For two consecutive years, the researchers asked third-year medical students on the one-week anesthesia rotation to record two OR interactions they observed, one an instance of exemplary behavior (“good”) and the other of a professional lapse (“bad”). The researchers then took terms from a standardized taxonomy of bad behaviors (e.g., yelling, objectifying the patient) and transformed them into their positive version (e.g., discussing problems calmly, treating the patient with sensitivity). They then matched student observations of good behavior to the good terms. They found that the good behaviors fell into six main themes. Three had to do with interactions with patients (calm, communication, comforting), two with one another (teamwork, respect), and one with the medical students (teaching).
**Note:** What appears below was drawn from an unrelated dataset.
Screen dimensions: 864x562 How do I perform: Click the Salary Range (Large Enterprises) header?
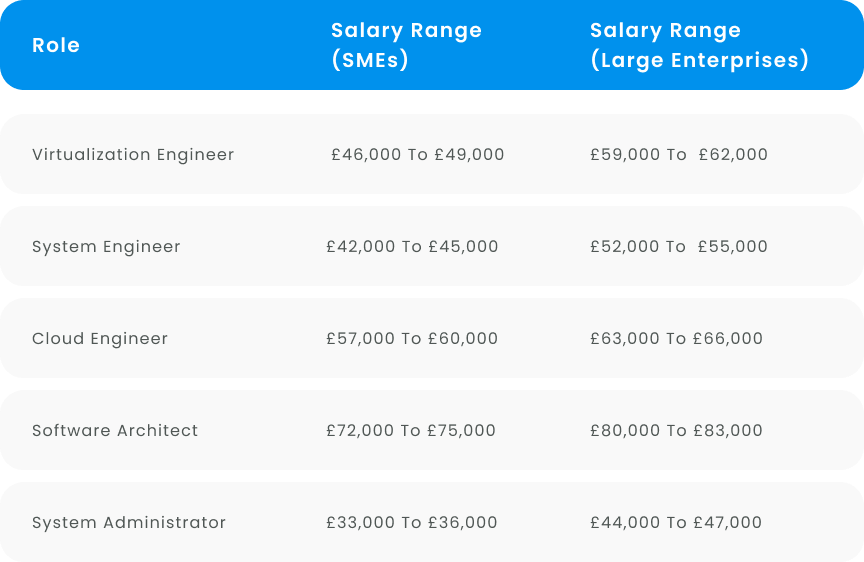tap(699, 45)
The students were not shy about voicing their observations, both positive and negative. Rather than use such abstract terms as “altruism” and “accountability,” they described behavior as a series of actions. Many of the observed behaviors were very specific, such as when an attending anesthesiologist had a patient hold her own facemask. The anesthesiologist later told the student that since the patient was having so many things done to her, the least they could do was give her some sense of dignity and control by having her help out as much as she could.
The fact that the students frequently mentioned explicit teaching―specifically addressing the student to teach a point―suggested that explicit teaching might not happen as often as the students would like. The researchers suggest that students be made more aware that role-modeling, rather than overt, didactic teaching, is common in medical education. Conversely, teachers of medical students―in this case, in the OR―need to be aware that their everyday behavior provides numerous “teaching moments” for impressionable students.
When students witness bad behavior, it may serve as a reminder of what not to do. At the same time, however, they may take away the message that appropriate professional behavior is unimportant. Further along in their training, as junior team members, they may be more likely to mimic the behavior of more senior members, perpetuating inappropriate professional behavior.
Although medical students have always witnessed exemplary behavior by senior medical practitioners, recording and discussing their observations reinforces the idea that such behaviors are worth emulating. And developing a taxonomy of positive behaviors lays the groundwork for further research into how medical students acquire their understanding of optimal professional behavior.